Columna


Resurgió el malestar ciudadano por el cobro de la contribución de valorización para atender obras de beneficio general. Era de esperarse. Los aplazamientos del cobro, cualquiera que sea el pretexto a que se acuda para justificarlos, son vano intento de ignorar las causas reales de lo que acontece y hacen aflorar la inexistencia de un verdadero diálogo entre la autoridad y los ciudadanos.
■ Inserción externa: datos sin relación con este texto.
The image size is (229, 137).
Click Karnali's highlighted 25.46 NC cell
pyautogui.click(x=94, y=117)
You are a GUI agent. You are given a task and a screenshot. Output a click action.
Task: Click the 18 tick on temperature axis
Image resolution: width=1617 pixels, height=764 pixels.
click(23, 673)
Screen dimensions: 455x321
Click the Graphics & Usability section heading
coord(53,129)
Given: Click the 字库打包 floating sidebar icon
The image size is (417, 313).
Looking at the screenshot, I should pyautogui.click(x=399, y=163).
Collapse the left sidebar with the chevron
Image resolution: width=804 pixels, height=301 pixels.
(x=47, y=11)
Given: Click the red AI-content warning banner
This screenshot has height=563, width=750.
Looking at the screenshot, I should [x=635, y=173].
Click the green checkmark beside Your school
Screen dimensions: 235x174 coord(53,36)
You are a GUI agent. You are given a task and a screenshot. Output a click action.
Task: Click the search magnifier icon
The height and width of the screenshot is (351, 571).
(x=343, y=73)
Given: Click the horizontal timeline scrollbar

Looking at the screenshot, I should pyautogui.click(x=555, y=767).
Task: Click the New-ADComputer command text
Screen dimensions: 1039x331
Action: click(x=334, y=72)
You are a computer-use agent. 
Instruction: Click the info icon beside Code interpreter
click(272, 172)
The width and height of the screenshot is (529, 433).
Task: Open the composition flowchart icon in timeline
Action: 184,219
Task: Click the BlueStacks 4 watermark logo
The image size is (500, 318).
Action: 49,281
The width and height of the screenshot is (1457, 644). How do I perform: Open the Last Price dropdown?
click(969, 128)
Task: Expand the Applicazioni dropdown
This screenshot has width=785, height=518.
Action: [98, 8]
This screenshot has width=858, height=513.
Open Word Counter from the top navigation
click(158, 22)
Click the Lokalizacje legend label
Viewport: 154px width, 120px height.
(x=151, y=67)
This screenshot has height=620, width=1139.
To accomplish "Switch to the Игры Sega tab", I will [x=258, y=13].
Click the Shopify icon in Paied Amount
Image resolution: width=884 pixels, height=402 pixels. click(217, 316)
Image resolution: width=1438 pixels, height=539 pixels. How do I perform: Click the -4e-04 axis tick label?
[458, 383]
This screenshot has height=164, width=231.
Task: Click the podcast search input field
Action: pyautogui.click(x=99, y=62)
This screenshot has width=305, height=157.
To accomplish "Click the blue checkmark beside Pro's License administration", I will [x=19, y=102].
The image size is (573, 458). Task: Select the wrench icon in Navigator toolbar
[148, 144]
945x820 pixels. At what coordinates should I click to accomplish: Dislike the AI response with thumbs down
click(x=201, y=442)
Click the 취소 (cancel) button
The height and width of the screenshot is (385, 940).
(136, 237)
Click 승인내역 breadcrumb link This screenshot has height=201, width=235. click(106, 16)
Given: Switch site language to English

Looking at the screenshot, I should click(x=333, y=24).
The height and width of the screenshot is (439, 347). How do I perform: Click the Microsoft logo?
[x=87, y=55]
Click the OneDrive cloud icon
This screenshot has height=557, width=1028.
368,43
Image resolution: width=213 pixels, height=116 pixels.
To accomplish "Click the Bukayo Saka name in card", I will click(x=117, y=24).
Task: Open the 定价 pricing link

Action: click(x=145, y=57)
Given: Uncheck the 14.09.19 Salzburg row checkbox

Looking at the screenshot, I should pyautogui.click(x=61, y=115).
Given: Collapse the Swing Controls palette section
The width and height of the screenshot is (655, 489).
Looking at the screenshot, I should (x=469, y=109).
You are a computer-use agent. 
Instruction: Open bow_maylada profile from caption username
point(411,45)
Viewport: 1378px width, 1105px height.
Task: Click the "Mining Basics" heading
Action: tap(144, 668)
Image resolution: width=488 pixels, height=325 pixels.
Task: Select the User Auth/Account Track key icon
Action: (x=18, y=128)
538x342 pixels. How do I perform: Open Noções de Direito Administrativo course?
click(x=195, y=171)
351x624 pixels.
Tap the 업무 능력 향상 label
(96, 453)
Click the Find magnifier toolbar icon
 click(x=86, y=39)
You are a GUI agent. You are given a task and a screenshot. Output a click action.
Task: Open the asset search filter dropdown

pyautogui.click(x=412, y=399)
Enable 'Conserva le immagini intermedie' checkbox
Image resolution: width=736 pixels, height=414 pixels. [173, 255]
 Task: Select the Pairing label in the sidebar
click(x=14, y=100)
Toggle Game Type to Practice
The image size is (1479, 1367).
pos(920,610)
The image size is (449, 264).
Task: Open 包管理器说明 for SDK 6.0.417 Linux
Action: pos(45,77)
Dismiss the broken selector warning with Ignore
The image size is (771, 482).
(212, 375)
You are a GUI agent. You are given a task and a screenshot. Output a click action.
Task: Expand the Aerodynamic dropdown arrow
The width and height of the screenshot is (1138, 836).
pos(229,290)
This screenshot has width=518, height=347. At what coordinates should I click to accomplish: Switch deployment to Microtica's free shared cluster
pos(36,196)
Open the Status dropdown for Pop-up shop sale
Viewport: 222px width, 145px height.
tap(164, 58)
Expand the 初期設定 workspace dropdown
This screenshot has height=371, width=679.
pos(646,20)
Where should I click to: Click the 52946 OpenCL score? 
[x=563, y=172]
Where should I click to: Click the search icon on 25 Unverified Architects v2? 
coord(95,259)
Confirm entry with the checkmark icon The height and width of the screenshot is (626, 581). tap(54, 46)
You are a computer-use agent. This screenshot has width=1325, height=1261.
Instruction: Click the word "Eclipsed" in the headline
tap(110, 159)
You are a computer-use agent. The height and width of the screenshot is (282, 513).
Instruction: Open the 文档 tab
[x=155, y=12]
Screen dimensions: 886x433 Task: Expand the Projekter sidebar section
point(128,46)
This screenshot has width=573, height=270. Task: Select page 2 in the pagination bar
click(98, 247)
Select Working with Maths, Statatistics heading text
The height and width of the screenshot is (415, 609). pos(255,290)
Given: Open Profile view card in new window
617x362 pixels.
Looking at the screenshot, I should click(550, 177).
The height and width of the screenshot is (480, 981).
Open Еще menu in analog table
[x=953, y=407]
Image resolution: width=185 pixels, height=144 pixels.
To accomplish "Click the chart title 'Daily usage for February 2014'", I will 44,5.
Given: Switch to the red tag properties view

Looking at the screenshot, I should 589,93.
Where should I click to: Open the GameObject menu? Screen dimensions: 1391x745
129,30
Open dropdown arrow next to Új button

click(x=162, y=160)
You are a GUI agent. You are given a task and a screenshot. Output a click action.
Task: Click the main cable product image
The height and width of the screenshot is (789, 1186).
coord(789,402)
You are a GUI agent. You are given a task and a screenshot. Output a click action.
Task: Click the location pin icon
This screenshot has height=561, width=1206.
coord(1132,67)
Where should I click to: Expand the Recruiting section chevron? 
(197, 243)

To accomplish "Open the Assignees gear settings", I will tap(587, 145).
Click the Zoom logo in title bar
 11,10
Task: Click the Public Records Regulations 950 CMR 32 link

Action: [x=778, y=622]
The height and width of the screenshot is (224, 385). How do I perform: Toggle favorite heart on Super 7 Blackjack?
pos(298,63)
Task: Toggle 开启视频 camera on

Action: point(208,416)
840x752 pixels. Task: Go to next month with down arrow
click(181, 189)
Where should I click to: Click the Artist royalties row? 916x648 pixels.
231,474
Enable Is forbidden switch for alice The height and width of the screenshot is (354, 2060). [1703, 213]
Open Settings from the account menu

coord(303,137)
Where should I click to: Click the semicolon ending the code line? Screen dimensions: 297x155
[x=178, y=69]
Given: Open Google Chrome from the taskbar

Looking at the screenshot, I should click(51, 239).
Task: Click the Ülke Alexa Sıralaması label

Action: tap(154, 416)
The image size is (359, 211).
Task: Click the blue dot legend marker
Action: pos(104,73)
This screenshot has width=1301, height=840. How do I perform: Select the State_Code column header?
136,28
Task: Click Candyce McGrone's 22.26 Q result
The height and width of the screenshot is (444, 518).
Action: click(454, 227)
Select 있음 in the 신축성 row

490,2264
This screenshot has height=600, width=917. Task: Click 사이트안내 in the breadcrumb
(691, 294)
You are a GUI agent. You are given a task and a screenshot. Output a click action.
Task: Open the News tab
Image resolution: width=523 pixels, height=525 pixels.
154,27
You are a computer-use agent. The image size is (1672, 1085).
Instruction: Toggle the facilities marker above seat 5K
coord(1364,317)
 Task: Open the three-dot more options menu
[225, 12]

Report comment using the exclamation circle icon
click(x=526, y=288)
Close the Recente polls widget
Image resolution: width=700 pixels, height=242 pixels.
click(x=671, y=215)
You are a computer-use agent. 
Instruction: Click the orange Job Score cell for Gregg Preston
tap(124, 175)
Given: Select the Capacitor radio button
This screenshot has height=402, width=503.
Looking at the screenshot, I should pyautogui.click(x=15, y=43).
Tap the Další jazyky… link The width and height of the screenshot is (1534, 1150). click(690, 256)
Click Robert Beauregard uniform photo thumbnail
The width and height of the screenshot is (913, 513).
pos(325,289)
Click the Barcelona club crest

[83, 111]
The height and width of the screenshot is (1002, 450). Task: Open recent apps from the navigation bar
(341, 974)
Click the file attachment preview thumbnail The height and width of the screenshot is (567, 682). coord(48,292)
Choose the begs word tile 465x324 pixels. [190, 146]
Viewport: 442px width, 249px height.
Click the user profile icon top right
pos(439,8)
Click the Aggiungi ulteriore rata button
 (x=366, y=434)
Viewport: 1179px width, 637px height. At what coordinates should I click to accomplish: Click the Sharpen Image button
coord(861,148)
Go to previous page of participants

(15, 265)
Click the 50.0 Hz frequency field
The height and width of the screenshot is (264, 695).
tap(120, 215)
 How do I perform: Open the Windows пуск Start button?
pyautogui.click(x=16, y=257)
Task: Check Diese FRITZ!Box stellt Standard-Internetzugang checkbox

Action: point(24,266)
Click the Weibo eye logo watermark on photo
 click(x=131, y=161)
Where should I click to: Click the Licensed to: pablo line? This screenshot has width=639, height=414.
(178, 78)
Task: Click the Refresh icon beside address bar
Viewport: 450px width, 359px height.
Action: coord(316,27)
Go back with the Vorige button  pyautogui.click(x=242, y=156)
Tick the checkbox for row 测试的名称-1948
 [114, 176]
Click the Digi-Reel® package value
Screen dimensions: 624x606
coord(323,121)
Cierto que existe una atávica rebeldía al pago de cualquier impuesto y también verdadero que otros se resisten al tributo impelidos por la incapacidad de sus magros ingresos para atender nuevas cargas. Mas en el común decir tanto de éstos como de quienes gozan de alguna holgura económica se palpa la desconfianza en la seriedad con que las autoridades locales administran la hacienda pública. Se da por descontado que los dineros recaudados por el sistema de valorización –al igual que los restantes rubros del presupuesto- alimentarán en buena medida el torrente de la corrupción y que la administración carece de planeación razonable para ejecutar con prontitud, economía y eficiencia las obras prospectadas.
Las chambonadas en obras públicas son de ocurrencia cotidiana. Transcaribe es un diario ejemplo. Y el contribuyente palpa que esos errores de diseño o de ejecución o la demora exagerada de las obras se acumulan en las espaldas de los ciudadanos, pues jamás se sabe de sanciones efectivas a los responsables de los desaciertos, de las malas realizaciones o de las tardanzas. Sólo saben los vapuleados ciudadanos que el tiempo que una máquina o unos trozos de hierro permanecen como ociosos estorbos en una vía pública es un flujo de dineros en su contra.
Es el descrédito de la administración pública y de los agentes políticos el elemento desestimulante. ¿Cómo pretender que confíen las gentes en el celoso y honrado manejo de sus dineros cuando saben que van a ser entregados a personas cuya vida suele ser un peregrinaje por distintos cargos de la administración pública, dejando siempre una estela de frustraciones o de peculados?
Es evidente que esa generalización envuelve injusticias pues existen también funcionarios puros, diligentes y preparados. Sólo que su número y eficiencia es opacada, si no borrada, por los peculadores, impreparados o irresponsables. Y claro, en la conciencia del ciudadano refractario a todo tributo prevalece la imagen del desgreño, la incorrección y la incompetencia de la función pública.
Por eso, aunque las gentes saben de la necesidad y conveniencia de las obras prospectadas y de sus beneficios, ni creen que se ejecuten bien ni con honestidad. De allí que resulte inobjetable el planteamiento que se suele escuchar: si se acabaran los robos al erario sería innecesario el cobro de valorización.
Ese es el escollo principal que a un buen administrador no es dable ignorar. Por eso, la tarea principal desde ya es recuperar la fe ciudadana con actuar honesto, diligente y de veras transparente. La publicidad elogiosa de los gobernantes, pagada con recursos de los pobres, y las engañosas presentaciones de éxitos y sobredimensionamiento de logros no crean confianza ciudadana, sino que impiden su construcción. En esta materia sí que son indispensables los hechos y resultan inútiles las palabras y las propagandas.